Exercise prompt – Please copy the listing below in its entirety, without alteration.

Provided entries –

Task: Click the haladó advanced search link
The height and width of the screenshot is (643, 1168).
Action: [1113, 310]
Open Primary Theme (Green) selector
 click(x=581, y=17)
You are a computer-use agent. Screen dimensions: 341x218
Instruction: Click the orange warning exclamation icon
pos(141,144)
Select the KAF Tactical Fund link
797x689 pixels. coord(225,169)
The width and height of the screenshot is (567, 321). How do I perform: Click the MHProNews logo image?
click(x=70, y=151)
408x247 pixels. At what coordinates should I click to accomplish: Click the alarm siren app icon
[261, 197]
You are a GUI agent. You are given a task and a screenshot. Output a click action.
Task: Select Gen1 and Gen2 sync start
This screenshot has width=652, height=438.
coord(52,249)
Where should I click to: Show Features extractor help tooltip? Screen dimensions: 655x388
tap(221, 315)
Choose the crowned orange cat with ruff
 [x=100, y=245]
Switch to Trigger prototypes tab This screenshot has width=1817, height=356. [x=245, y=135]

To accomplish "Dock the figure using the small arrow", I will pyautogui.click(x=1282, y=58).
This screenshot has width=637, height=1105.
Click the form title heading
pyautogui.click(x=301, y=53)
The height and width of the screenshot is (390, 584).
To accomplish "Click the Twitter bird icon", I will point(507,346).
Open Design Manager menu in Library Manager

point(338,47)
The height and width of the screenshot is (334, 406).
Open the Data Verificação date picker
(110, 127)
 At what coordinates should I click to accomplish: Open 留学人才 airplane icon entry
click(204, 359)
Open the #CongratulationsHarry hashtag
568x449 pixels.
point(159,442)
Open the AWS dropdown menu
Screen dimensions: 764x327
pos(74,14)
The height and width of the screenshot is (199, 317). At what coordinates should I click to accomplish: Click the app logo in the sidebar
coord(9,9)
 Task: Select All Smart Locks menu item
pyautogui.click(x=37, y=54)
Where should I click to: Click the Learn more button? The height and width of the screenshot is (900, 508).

Exercise answer –
Task: Click the haladó advanced search link
The height and width of the screenshot is (643, 1168).
Action: [1113, 310]
Open Primary Theme (Green) selector
 click(x=581, y=17)
You are a computer-use agent. Screen dimensions: 341x218
Instruction: Click the orange warning exclamation icon
pos(141,144)
Select the KAF Tactical Fund link
797x689 pixels. coord(225,169)
The width and height of the screenshot is (567, 321). How do I perform: Click the MHProNews logo image?
click(x=70, y=151)
408x247 pixels. At what coordinates should I click to accomplish: Click the alarm siren app icon
[261, 197]
You are a GUI agent. You are given a task and a screenshot. Output a click action.
Task: Select Gen1 and Gen2 sync start
This screenshot has width=652, height=438.
coord(52,249)
Where should I click to: Show Features extractor help tooltip? Screen dimensions: 655x388
tap(221, 315)
Choose the crowned orange cat with ruff
 [x=100, y=245]
Switch to Trigger prototypes tab This screenshot has width=1817, height=356. [x=245, y=135]

To accomplish "Dock the figure using the small arrow", I will pyautogui.click(x=1282, y=58).
This screenshot has width=637, height=1105.
Click the form title heading
pyautogui.click(x=301, y=53)
The height and width of the screenshot is (390, 584).
To accomplish "Click the Twitter bird icon", I will point(507,346).
Open Design Manager menu in Library Manager

point(338,47)
The height and width of the screenshot is (334, 406).
Open the Data Verificação date picker
(110, 127)
 At what coordinates should I click to accomplish: Open 留学人才 airplane icon entry
click(204, 359)
Open the #CongratulationsHarry hashtag
568x449 pixels.
point(159,442)
Open the AWS dropdown menu
Screen dimensions: 764x327
pos(74,14)
The height and width of the screenshot is (199, 317). At what coordinates should I click to accomplish: Click the app logo in the sidebar
coord(9,9)
 Task: Select All Smart Locks menu item
pyautogui.click(x=37, y=54)
Where should I click to: Click the Learn more button? The height and width of the screenshot is (900, 508).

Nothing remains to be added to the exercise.